======== Exercise data ========

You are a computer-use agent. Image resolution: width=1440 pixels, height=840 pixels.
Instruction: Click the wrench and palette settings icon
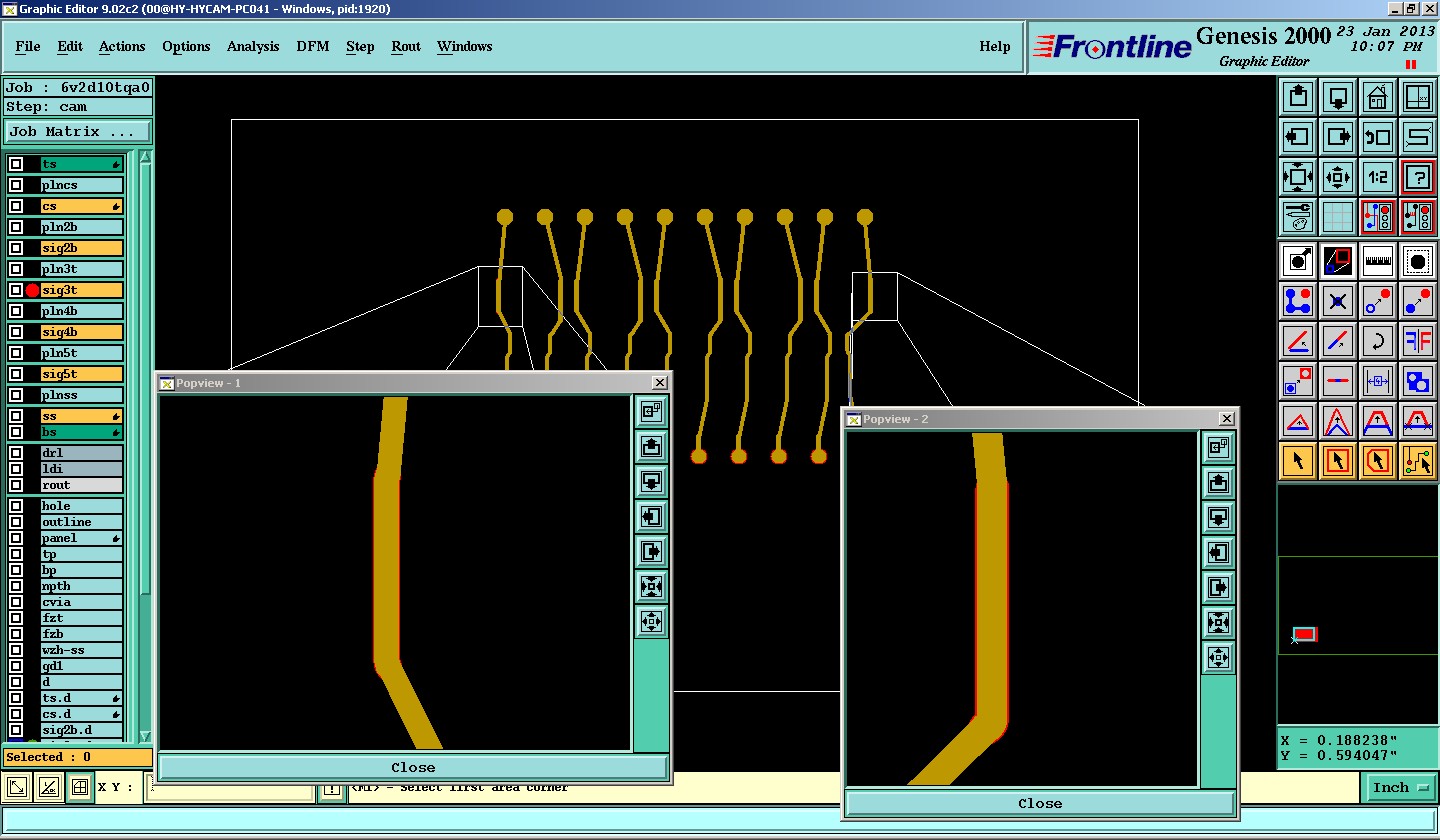(1298, 217)

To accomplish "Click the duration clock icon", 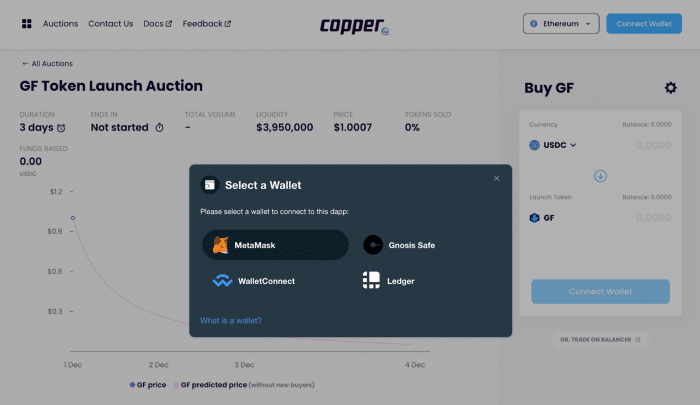I will pyautogui.click(x=61, y=128).
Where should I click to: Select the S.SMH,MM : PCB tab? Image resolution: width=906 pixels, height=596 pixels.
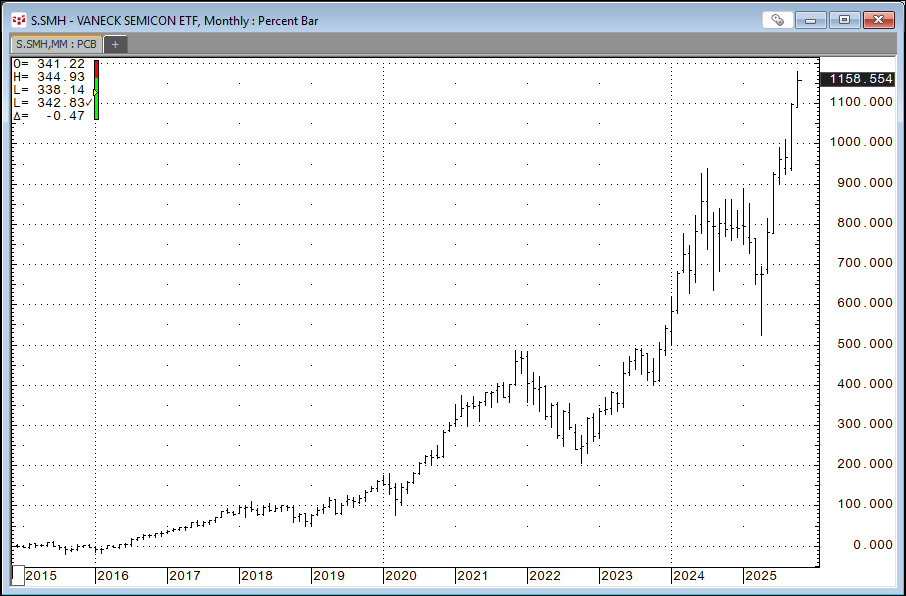(x=56, y=44)
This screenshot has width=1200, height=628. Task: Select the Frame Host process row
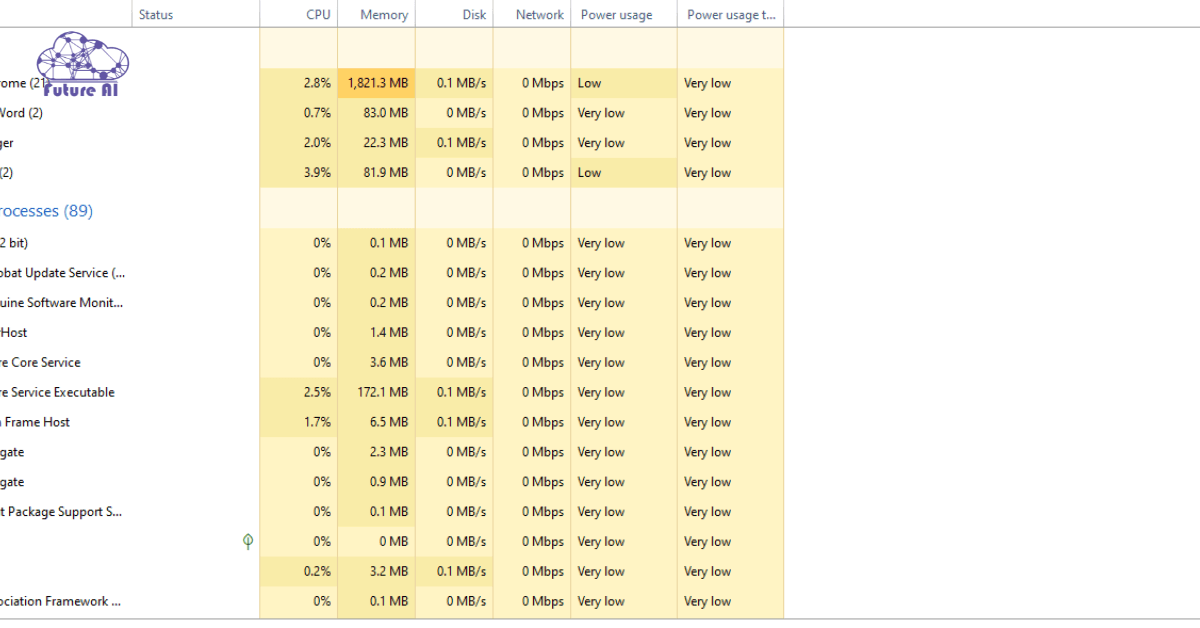[x=36, y=423]

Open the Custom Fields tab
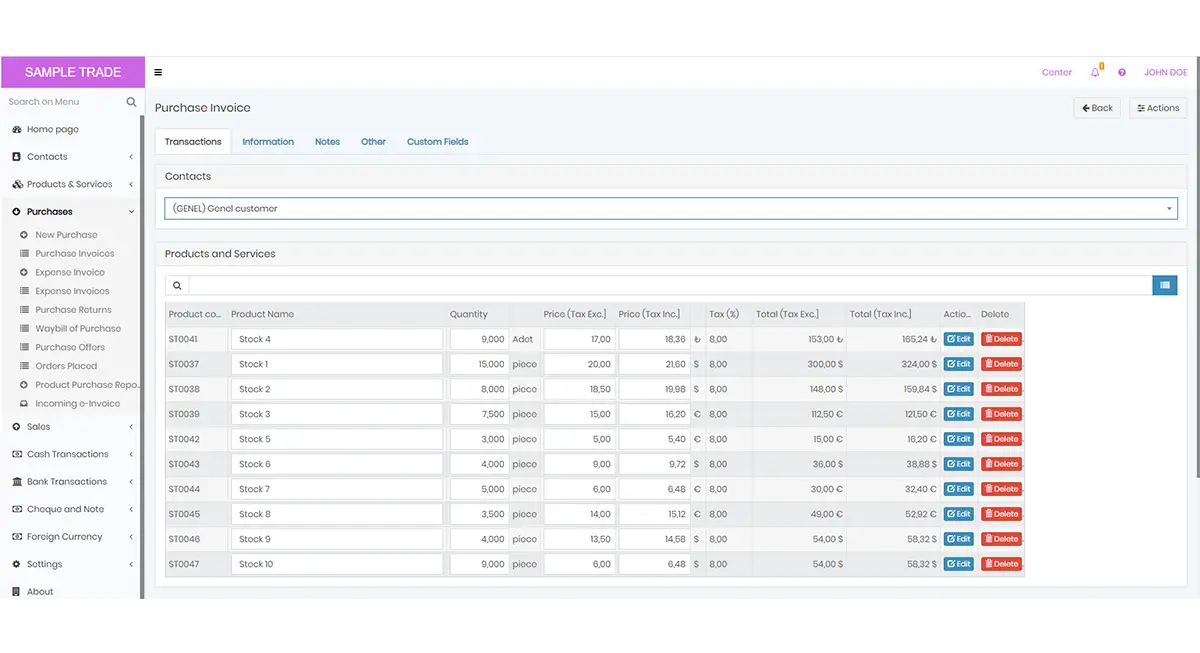click(437, 142)
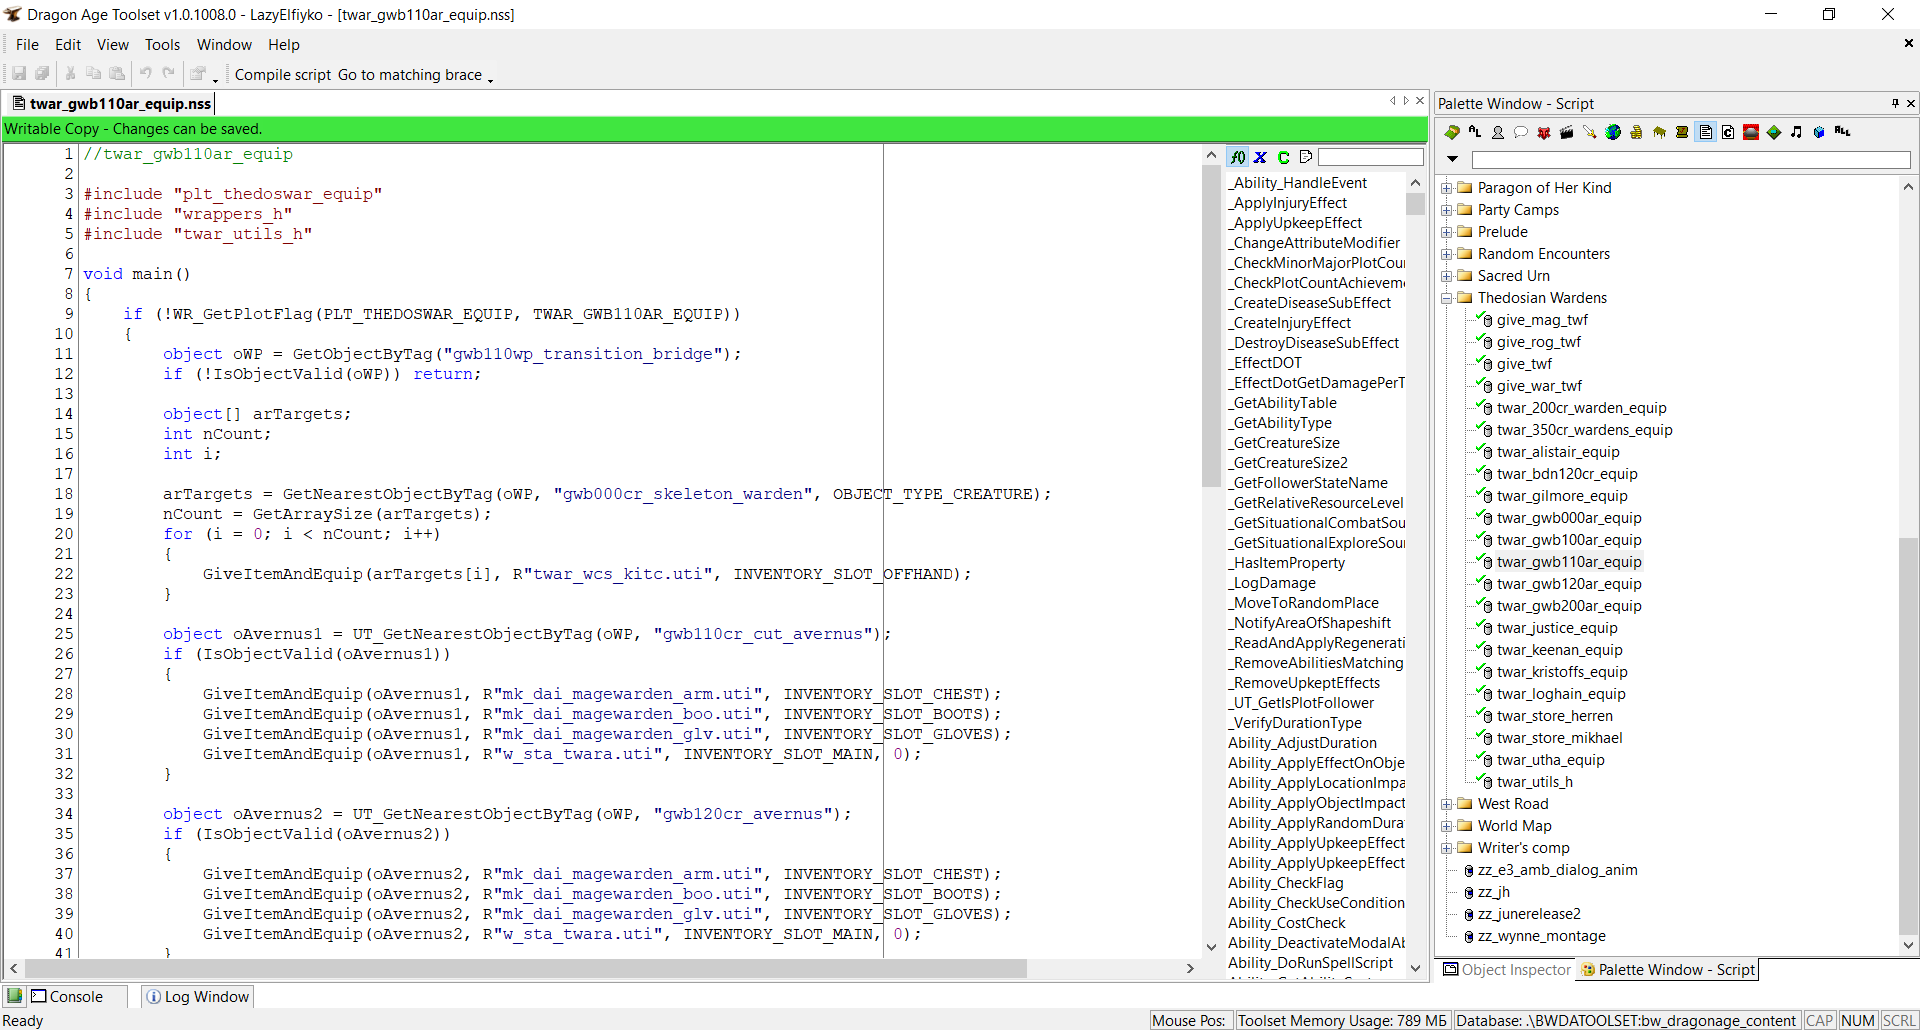Open the Cutscene clapperboard palette icon
The width and height of the screenshot is (1920, 1030).
(x=1567, y=132)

========

▶ **Required action**: Could you repeat word for word only the lines from the one that contains "This screenshot has" through the end of the listing, leaving out the pictures?

▶ **Written solution**:
This screenshot has width=1200, height=628. Task: Select the Frame Host process row
[x=36, y=423]

Open the Custom Fields tab
click(437, 142)
Open the Cutscene clapperboard palette icon
The width and height of the screenshot is (1920, 1030).
(x=1567, y=132)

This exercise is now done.